The Ultimate Guide to CI/CD for Data Engineering in Databricks

Fundamental Data Engineering Challenges and How to Address Them in Databricks

Oct 22, 2024

CI/CD with Databricks — Image created by the author.

Continuous Integration and Continuous Deployment (or Delivery) — CI/CD — are DevOps practices designed to enable fast, reliable, and predictable feature development. As developers, we want to have a system in place that allows us to develop, extend, and roll out changes to data pipelines without interfering with running systems, while also avoiding manual errors.

However, in the world of data engineering, particularly with platforms like Databricks, applying these principles presents unique challenges compared to traditional software development. In this article, we will explore the necessary tools, best practices, and challenges involved in designing a data engineering development workflow for Databricks.

Even though we will present the current state of the technical implementation, we will also cover some of the theoretical considerations and facts we need to keep in mind:

The final product of a data pipeline isn’t the pipeline code itself, but the dataset it produces.
A pipeline must either work end-to-end with all the required data for the final product, or it doesn’t work at all.
CI/CD in data engineering needs to account for the interdependence between code, data, and compute, which complicates testing and deployment.
Data pipelines must integrate multiple systems and manage complex stateful processes, making them harder to test and maintain than stateless applications.
Data pipelines cannot be developed in the same iterative and collaborative manner as traditional software products.

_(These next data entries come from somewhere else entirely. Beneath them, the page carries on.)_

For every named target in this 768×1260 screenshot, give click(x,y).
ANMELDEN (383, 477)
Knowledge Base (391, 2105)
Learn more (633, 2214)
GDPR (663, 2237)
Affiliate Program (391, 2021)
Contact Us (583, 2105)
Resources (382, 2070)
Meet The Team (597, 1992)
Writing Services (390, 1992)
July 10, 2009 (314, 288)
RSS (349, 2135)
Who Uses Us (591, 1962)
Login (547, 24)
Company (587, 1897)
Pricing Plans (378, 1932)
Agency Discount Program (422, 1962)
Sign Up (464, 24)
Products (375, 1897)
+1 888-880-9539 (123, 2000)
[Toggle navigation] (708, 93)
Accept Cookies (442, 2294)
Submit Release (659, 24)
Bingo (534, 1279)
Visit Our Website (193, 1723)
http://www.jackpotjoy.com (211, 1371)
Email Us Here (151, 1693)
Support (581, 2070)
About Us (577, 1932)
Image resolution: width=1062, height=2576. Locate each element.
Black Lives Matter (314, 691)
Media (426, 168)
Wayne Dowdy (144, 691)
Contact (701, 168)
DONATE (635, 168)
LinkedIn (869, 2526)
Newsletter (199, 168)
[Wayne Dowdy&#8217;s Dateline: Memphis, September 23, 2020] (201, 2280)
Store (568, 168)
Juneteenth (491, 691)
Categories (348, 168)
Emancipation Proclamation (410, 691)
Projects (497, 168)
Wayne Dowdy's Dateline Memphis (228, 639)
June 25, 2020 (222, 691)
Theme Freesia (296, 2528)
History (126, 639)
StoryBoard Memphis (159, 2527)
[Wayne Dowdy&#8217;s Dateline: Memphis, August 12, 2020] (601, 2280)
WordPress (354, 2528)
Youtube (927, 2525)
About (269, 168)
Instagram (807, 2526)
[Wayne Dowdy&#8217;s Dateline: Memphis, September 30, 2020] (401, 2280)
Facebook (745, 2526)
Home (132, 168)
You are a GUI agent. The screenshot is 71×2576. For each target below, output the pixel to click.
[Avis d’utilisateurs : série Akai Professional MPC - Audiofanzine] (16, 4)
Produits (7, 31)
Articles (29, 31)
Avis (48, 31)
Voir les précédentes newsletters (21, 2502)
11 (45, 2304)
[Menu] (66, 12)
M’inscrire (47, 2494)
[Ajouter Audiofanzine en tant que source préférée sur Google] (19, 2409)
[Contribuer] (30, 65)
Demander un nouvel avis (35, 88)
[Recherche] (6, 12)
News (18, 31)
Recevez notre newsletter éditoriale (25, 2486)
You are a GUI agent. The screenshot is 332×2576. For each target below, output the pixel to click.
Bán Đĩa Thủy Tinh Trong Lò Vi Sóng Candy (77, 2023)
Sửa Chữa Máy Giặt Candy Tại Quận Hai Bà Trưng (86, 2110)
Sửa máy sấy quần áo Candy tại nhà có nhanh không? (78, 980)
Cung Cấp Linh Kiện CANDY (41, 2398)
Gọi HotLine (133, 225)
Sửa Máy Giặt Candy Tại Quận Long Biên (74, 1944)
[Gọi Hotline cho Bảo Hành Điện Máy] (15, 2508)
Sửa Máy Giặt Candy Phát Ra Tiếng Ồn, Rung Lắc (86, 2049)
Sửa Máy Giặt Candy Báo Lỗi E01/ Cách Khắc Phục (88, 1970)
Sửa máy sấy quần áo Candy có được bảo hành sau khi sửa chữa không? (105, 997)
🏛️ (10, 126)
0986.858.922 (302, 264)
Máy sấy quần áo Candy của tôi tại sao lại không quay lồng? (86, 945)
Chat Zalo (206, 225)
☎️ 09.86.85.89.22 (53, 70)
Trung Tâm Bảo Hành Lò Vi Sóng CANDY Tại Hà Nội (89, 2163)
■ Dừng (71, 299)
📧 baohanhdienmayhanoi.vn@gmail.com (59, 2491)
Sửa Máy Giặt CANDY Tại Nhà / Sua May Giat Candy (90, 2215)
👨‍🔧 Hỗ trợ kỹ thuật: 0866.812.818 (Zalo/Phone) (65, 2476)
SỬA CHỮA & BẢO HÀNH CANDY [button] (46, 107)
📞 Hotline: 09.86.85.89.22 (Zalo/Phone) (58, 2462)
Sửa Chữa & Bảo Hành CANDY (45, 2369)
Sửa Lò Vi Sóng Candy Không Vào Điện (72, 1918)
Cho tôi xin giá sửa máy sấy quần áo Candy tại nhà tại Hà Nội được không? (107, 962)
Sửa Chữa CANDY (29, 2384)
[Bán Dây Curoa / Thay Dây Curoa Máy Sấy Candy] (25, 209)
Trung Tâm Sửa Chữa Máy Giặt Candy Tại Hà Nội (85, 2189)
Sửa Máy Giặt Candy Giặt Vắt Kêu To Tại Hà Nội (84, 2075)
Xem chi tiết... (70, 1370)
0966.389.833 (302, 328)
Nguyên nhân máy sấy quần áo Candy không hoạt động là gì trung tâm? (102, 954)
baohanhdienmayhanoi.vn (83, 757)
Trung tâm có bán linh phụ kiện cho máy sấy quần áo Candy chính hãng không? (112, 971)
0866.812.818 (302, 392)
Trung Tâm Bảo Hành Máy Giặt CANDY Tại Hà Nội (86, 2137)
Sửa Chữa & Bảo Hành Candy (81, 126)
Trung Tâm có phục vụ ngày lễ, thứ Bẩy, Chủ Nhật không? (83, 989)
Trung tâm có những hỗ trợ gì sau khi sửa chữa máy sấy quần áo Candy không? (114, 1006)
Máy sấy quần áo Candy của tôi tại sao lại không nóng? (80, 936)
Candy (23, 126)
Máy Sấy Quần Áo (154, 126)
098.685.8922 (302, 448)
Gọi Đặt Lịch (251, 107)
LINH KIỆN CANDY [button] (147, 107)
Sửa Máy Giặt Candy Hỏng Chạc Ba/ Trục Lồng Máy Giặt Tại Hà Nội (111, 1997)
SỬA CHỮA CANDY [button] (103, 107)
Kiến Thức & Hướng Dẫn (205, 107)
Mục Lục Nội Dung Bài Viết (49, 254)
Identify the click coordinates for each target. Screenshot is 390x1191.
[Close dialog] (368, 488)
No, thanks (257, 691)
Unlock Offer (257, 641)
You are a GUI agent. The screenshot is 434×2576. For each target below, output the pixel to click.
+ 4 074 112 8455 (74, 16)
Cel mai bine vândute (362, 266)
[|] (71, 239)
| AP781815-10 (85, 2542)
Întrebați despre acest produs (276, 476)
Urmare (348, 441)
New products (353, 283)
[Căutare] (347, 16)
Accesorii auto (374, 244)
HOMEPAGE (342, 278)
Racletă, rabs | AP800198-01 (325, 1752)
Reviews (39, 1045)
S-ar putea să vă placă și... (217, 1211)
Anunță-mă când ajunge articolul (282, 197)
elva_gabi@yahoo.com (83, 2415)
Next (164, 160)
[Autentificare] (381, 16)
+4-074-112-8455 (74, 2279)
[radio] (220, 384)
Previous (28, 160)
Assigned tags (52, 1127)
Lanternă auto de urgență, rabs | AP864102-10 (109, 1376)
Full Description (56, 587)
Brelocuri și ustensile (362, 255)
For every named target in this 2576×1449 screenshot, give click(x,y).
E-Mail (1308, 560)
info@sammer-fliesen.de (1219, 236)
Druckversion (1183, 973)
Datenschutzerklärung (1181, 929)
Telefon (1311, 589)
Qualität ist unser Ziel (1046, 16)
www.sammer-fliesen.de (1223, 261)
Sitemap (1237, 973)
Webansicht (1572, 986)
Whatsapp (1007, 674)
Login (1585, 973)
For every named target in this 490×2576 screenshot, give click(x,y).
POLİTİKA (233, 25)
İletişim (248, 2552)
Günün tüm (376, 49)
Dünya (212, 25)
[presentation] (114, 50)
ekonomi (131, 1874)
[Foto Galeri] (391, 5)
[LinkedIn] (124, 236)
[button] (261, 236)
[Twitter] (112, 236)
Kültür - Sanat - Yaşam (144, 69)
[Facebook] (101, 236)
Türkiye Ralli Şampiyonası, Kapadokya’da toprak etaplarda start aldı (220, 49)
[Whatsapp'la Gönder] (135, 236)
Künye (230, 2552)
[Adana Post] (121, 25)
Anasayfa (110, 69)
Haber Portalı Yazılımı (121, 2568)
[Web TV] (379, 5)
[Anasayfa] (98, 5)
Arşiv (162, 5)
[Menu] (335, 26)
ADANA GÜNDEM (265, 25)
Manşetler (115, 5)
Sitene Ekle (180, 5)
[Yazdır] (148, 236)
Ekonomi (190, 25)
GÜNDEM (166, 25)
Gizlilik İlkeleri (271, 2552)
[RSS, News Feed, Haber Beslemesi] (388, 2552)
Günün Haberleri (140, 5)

Introduction to CI/CD in Data Engineering

CI/CD pipelines should automate the build, test, and release processes, minimizing human intervention and reducing the risk of potential errors. While CI/CD has been widely adopted in traditional software development, its application in data engineering requires practical adaptation due to the fundamental differences between the two domains. You can explore these differences in one of my favorite articles here: Data Engineering is Not Software Engineering

Challenges of Implementing CI/CD in Data Engineering

Data engineering involves building data pipelines that process large volumes of data, integrate multiple systems, manage complex data states, and often require sophisticated orchestration to achieve the desired outcomes.

These pipelines are not just about code; they encompass data transformations, storage, and movement across various environments. Therefore, standard software CI/CD patterns need to be adapted to suit the requirements of data engineering solutions. In contrast to traditional software development there are several major differences that create challenges:

Interdependence of Code, Data and Compute: In traditional software development, code can often be tested in isolation using mock inputs or small datasets. However, in data engineering, pipelines rely heavily on data, which means the code’s correctness often depends on the data it processes and the compute environment where it runs. Testing must therefore account for the real-world data or a representative subset, and the right configuration of compute resources (such as clusters, memory, and storage). Without these, it becomes difficult to validate the code’s behavior, as it could pass in development but fail with actual data or under different compute conditions.

This creates complexity in CI/CD for data pipelines, as testing environments need to closely resemble production, and proper orchestration (and governance) is required to handle the dependencies between code, data, and the compute environment.

Complex System Integration: Data pipelines interact with multiple systems, such as databases, cloud storage, APIs, and third-party services. Even if the pipeline code and logic are correct, the integration points between these systems introduce additional layers of complexity. A failure in one system (e.g., an API being down, a database connection issue, or data schema changes) can cause the entire pipeline to fail, even when the code itself is error-free.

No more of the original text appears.